====== Listed entries ======

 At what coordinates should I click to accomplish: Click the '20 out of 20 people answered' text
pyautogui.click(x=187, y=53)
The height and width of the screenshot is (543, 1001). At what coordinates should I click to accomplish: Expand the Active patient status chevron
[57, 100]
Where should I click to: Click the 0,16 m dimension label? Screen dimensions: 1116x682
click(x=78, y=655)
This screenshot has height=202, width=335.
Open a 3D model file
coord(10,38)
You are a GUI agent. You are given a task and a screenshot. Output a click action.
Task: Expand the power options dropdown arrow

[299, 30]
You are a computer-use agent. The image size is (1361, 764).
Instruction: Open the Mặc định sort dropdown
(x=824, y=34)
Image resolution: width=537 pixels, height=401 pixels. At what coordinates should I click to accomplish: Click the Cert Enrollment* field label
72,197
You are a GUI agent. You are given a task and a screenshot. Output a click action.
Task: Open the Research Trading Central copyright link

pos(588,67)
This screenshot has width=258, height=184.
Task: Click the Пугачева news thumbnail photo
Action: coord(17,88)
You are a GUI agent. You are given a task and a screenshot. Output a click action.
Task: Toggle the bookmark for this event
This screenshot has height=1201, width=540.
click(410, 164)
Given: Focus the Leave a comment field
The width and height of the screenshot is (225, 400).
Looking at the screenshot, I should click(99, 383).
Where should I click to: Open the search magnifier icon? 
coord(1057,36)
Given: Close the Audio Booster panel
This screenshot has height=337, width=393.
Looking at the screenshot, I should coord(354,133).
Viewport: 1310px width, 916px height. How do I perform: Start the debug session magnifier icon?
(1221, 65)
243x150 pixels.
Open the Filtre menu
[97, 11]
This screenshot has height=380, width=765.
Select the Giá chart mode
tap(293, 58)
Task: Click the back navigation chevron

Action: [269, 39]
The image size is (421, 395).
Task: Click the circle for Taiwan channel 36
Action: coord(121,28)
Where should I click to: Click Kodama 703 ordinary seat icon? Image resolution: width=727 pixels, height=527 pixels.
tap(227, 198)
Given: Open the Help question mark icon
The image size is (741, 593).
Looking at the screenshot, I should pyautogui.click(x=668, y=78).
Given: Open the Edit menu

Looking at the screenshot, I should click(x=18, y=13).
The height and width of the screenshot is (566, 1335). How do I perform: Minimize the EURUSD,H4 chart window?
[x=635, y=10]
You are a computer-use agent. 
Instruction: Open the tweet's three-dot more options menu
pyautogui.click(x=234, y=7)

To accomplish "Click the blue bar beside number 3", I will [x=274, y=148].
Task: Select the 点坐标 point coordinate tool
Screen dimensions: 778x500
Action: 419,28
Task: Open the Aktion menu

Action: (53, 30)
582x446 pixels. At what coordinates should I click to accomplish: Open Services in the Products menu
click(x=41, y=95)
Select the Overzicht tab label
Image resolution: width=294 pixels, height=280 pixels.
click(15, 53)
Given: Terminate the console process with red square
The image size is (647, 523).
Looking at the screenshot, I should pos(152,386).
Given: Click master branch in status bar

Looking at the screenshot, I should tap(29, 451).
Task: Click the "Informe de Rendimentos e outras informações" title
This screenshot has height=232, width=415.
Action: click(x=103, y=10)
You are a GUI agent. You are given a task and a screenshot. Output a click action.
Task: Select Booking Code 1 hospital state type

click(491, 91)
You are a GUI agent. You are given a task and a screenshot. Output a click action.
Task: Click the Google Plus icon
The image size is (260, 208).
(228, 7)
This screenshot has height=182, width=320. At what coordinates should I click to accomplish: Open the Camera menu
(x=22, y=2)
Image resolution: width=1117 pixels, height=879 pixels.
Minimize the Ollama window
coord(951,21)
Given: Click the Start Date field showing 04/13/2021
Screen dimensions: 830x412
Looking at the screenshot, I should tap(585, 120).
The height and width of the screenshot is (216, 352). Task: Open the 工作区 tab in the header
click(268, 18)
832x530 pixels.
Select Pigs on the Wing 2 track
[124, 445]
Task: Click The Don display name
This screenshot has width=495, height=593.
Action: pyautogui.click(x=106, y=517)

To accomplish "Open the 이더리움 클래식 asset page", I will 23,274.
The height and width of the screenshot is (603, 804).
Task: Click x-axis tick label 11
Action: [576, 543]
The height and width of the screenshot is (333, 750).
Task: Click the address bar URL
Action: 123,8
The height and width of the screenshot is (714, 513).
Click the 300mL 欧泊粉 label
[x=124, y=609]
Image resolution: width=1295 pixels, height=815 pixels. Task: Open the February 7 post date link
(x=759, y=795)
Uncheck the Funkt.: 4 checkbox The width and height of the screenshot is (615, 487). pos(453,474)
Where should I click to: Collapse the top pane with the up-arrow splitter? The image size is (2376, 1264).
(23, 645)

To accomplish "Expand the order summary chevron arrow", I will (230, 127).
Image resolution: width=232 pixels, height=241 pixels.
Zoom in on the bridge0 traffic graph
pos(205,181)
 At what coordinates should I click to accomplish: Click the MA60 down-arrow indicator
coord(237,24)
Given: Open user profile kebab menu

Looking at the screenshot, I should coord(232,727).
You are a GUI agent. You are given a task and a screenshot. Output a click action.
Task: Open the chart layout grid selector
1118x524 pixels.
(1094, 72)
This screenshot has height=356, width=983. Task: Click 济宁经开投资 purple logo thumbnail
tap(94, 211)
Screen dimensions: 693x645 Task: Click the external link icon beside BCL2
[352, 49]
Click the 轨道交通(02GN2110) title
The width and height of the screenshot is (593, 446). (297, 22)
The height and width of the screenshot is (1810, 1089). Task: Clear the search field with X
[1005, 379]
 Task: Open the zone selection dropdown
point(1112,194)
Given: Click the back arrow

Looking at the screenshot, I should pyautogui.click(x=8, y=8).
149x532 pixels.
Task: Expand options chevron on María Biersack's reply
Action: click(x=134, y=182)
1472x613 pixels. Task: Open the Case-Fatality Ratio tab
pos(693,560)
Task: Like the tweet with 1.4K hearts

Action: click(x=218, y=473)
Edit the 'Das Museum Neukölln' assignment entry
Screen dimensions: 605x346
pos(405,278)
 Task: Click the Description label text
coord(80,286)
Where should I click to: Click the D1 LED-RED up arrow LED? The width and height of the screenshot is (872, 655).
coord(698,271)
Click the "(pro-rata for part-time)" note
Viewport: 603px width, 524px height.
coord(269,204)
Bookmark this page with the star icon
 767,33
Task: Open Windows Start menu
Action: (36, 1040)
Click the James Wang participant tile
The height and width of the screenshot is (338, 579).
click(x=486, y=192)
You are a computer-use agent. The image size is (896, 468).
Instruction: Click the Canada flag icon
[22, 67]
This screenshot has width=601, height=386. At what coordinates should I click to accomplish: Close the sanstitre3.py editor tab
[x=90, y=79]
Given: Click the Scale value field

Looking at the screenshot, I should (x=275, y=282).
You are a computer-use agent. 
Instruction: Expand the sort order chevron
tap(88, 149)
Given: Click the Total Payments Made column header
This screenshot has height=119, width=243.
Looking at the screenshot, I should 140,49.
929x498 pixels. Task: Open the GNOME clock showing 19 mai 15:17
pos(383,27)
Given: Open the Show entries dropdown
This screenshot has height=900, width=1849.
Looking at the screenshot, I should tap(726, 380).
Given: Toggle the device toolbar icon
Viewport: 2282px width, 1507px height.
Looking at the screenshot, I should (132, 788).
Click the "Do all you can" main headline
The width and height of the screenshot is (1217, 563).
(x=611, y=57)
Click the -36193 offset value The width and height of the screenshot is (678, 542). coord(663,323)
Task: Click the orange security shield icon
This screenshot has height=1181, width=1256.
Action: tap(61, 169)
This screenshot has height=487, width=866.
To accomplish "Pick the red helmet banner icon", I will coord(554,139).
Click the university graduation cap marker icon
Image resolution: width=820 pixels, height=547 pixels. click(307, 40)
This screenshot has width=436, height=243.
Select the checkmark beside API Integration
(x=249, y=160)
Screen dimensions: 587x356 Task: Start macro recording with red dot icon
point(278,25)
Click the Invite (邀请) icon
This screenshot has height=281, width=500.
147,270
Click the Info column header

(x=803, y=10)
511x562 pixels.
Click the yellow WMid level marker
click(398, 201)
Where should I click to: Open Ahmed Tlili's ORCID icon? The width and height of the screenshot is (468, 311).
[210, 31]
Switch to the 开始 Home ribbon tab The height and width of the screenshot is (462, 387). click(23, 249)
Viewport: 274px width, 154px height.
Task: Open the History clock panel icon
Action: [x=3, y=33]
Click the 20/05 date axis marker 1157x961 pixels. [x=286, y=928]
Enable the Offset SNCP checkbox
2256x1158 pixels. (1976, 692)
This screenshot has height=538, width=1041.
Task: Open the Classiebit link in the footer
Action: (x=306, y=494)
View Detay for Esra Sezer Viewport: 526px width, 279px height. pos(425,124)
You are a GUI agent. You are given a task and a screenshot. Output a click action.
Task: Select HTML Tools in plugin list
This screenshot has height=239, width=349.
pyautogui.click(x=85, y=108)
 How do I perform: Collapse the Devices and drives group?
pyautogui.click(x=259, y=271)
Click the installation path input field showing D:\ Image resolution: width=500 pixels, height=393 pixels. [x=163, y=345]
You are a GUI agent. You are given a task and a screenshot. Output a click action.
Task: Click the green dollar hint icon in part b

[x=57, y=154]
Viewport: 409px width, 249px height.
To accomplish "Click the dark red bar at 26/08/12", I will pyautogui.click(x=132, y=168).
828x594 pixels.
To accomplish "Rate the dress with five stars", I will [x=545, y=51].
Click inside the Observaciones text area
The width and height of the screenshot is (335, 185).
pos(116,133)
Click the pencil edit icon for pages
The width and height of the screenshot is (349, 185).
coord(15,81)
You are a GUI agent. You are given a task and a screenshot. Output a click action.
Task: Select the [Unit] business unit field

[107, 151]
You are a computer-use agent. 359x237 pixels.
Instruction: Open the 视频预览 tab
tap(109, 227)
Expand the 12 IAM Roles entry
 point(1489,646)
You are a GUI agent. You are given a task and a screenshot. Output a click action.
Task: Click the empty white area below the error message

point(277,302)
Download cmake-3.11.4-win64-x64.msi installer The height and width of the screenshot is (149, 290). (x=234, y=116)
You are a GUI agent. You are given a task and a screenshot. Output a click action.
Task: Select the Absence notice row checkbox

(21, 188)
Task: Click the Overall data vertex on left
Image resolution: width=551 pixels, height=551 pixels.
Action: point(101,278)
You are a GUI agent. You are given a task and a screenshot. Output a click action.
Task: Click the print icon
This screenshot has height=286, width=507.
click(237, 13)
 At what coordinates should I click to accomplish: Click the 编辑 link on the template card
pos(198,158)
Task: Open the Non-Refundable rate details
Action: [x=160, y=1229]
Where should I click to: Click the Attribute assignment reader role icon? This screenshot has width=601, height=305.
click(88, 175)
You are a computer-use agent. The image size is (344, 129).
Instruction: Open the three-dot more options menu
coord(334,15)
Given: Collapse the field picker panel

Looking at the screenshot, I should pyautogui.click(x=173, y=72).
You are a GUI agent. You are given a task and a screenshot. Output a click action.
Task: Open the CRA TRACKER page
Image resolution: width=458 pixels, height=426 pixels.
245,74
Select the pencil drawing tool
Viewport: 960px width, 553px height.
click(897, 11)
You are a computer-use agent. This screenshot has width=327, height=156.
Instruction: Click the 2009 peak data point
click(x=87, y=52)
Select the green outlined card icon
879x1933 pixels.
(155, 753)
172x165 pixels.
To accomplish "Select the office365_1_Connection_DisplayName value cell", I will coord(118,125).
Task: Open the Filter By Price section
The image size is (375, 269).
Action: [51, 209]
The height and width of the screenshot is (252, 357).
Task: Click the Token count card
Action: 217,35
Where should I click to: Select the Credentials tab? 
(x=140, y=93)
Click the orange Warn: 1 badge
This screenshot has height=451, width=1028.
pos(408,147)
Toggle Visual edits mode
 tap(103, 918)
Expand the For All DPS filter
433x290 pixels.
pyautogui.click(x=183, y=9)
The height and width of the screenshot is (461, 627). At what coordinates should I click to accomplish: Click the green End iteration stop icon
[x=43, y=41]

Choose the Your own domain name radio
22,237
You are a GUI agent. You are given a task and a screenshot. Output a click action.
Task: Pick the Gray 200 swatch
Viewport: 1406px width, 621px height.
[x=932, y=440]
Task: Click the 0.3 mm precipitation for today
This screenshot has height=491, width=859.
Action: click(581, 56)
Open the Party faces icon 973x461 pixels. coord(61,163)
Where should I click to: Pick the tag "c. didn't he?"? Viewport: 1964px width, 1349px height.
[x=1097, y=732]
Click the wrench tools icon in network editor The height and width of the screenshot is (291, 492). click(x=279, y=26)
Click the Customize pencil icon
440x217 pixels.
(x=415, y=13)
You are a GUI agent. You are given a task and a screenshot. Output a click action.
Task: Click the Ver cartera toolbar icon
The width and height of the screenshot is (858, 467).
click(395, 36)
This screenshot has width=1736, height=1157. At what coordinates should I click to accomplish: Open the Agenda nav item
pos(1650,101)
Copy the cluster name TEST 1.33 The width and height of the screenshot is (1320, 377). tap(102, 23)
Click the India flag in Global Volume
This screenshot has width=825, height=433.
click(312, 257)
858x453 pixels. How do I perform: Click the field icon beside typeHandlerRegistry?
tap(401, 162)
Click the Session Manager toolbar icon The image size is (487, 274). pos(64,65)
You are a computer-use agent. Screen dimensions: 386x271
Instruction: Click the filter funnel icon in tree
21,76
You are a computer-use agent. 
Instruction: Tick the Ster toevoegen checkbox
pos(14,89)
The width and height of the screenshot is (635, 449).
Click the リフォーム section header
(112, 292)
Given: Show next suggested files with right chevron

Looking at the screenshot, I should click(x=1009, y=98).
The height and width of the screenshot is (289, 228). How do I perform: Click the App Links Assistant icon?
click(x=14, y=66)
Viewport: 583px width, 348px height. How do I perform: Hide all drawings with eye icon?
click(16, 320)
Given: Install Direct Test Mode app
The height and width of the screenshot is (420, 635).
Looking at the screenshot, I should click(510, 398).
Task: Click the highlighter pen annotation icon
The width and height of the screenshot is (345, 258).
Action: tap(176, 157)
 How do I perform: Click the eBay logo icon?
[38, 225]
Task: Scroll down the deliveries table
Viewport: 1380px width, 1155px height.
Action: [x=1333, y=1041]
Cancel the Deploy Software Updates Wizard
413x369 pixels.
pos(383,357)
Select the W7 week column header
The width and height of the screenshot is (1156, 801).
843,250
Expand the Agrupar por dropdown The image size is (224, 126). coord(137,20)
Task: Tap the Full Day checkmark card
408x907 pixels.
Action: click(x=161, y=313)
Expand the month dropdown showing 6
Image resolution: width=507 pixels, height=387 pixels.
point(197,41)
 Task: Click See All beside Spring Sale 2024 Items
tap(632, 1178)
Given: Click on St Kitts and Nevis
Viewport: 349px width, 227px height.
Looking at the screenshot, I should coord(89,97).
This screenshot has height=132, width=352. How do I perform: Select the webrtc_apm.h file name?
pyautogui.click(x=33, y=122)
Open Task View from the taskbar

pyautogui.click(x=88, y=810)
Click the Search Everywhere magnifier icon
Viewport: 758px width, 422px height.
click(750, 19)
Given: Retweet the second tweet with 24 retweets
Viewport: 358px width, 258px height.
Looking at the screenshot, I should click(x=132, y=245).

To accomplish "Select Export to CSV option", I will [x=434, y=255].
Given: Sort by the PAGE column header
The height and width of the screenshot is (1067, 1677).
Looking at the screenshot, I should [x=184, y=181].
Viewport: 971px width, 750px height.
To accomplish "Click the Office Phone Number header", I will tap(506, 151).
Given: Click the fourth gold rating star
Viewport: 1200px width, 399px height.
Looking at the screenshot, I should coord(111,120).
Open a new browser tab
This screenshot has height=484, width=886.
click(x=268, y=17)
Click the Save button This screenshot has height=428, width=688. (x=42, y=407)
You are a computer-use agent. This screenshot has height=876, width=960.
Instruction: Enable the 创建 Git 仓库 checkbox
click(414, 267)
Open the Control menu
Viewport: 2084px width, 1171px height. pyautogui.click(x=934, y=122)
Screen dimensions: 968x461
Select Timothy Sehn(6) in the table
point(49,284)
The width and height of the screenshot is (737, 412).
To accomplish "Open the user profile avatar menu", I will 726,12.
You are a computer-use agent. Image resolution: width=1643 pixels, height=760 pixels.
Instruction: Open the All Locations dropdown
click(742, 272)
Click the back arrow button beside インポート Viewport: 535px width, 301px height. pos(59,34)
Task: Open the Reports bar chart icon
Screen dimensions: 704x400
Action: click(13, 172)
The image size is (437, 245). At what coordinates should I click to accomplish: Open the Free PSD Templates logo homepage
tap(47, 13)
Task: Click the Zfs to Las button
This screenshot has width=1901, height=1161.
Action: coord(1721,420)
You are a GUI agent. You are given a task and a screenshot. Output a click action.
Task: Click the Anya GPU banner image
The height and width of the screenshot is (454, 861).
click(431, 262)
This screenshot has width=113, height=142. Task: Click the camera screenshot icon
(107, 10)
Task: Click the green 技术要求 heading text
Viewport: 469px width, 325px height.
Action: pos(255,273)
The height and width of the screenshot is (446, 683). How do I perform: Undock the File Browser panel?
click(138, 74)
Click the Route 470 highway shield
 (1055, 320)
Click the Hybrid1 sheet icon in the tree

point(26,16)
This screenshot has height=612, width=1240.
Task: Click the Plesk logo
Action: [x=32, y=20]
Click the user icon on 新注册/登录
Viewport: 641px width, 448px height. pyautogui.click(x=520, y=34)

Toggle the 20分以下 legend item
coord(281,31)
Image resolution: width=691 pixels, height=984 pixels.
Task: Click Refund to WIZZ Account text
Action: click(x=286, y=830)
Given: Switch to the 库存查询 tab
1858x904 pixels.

======

**Problem**
Copy the lines from the one with "Given: Click the Total" to the one with "Looking at the screenshot, I should (132, 788)." verbatim, including both.

**Correct answer**
Given: Click the Total Payments Made column header
This screenshot has height=119, width=243.
Looking at the screenshot, I should 140,49.
929x498 pixels. Task: Open the GNOME clock showing 19 mai 15:17
pos(383,27)
Given: Open the Show entries dropdown
This screenshot has height=900, width=1849.
Looking at the screenshot, I should tap(726, 380).
Given: Toggle the device toolbar icon
Viewport: 2282px width, 1507px height.
Looking at the screenshot, I should (132, 788).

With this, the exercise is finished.